特有の感性を捨てて、汎用言語を取る?

脳の母音に対する感性は、3歳くらいまでに絞り込まれていく。このため、それより以前に外国語教育を始めれば、ネイティブのようにしゃべるのが簡単なのだ。と同時に、日本語人特有の感性が弱まる可能性が高い。というわけでまぁ、どっちを取るかって、話である。

日本人特有の感性を、私はけっこう重要視している。数学や物理学の領域では多くの日本人が業績を残しているし、漫画やアニメやゲームなどのエンターテインメントの分野でも世界をけん引している。

私たち祖父母世代が若者だった時代は、グローバルということばが世界を席巻し、マジョリティ(多数派)が世界の勝者だった。だから、マジョリティ言語=英語をマスターして、「世界の一般人」を目指す必要があったのである。

今や、汎用の答えはネットやAIが即座に教えてくれる時代、人々が欲しがっているのは汎用の答えなんかじゃなく、「そこにしかない個性」である。そんな時代に、汎用言語の使い手になる?

日本語人の家庭で日本語を習得できる幸運

なお、海外で育つ、あるいは家族の中に複数の母語の使い手がいるなど、日常に「感情とともに話される言語」がハイブリッドで飛び交っている場合は、「日本語をしゃべるときは日本語が拓く感性、他言語をしゃべるときはその言語が拓く感性を使う」というハイブリッド脳になる可能性もある。

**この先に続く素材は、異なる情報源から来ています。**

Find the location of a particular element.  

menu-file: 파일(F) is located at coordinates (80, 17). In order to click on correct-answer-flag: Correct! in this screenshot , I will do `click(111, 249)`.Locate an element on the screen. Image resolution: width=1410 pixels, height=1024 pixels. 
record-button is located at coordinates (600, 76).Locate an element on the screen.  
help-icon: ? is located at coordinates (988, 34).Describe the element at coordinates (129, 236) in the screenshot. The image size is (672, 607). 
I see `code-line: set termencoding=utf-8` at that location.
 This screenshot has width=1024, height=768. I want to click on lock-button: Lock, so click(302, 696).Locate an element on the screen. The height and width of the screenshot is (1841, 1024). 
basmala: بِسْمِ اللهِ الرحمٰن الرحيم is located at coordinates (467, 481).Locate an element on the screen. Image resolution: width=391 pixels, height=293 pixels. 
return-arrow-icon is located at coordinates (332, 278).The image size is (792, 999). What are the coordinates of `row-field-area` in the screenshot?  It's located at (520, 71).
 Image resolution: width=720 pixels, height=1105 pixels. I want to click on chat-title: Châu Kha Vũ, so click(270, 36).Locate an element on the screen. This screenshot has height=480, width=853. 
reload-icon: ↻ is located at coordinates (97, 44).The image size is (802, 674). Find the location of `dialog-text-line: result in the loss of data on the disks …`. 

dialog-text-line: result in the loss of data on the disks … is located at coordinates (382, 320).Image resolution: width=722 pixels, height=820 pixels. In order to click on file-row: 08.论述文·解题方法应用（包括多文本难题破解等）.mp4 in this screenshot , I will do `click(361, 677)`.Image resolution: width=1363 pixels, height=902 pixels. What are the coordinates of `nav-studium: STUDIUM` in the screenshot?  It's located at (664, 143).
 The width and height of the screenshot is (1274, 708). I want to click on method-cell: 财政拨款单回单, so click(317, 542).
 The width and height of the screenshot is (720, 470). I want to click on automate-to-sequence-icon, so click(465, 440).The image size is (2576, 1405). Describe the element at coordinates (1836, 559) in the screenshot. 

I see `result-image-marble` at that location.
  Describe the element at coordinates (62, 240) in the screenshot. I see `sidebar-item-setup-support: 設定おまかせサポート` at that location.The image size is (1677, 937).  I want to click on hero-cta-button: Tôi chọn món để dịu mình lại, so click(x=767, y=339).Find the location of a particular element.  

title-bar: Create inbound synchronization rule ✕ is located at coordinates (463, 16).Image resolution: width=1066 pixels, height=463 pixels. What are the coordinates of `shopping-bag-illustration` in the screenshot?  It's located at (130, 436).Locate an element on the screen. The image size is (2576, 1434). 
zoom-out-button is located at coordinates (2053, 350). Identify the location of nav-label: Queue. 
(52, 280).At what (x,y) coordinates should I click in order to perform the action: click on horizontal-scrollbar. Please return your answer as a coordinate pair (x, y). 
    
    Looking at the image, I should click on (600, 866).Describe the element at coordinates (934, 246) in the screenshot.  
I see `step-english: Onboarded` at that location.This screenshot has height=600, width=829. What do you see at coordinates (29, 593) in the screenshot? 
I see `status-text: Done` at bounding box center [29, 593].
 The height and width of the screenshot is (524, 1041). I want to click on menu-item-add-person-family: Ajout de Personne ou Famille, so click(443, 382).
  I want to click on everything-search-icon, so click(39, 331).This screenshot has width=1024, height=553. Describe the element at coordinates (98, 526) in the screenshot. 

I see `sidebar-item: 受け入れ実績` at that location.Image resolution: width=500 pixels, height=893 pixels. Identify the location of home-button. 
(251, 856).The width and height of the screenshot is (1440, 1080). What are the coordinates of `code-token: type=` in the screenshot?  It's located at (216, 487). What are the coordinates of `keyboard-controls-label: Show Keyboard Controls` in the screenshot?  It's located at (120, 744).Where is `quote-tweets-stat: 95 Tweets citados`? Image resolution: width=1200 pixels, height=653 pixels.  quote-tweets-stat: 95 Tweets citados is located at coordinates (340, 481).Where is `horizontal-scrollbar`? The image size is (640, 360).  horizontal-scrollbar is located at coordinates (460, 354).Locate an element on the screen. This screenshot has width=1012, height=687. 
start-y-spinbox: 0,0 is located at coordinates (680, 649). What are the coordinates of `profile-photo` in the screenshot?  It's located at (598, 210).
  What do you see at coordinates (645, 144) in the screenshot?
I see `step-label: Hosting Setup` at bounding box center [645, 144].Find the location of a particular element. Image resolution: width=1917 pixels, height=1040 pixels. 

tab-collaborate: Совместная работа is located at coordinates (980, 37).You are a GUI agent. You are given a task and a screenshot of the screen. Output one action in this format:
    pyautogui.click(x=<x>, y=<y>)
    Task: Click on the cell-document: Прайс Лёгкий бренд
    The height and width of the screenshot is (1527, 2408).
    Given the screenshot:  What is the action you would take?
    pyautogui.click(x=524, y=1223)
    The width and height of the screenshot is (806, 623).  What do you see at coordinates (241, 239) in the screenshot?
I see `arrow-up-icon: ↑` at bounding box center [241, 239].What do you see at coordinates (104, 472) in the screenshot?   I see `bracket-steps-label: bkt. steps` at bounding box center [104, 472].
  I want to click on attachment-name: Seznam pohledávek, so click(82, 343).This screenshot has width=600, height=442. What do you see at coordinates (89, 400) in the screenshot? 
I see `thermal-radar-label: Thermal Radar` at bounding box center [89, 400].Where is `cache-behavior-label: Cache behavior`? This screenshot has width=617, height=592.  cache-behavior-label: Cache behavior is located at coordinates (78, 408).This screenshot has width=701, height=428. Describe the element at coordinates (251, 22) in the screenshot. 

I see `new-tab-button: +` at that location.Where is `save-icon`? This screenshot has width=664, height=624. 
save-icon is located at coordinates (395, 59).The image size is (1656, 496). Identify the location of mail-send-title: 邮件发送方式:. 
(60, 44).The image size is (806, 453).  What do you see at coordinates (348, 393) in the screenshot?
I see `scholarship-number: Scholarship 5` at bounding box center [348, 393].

ただ、現実には(そういうご家庭の様子をお聞きしてみると)、子どもたちの脳は主たる言語を決めるようだ。気持ちを表現するのに優先して使う言語が生じて、その感性を伸ばしていくようである。

脳は、結局、自分に合った言語を母語として選び取る。両親の母語と、育つ社会の母語が一致していれば、自然にそれ。母語ハイブリッドな環境で育った脳は、その脳らしいチョイスをして、個性を発揮する。

私は何も、単一言語でないといけないなんて言ってない。日本語人の家庭に生まれ、日本語の使い手として育っているのなら、その幸運を生かさない手はないのでは? と言ってるだけ。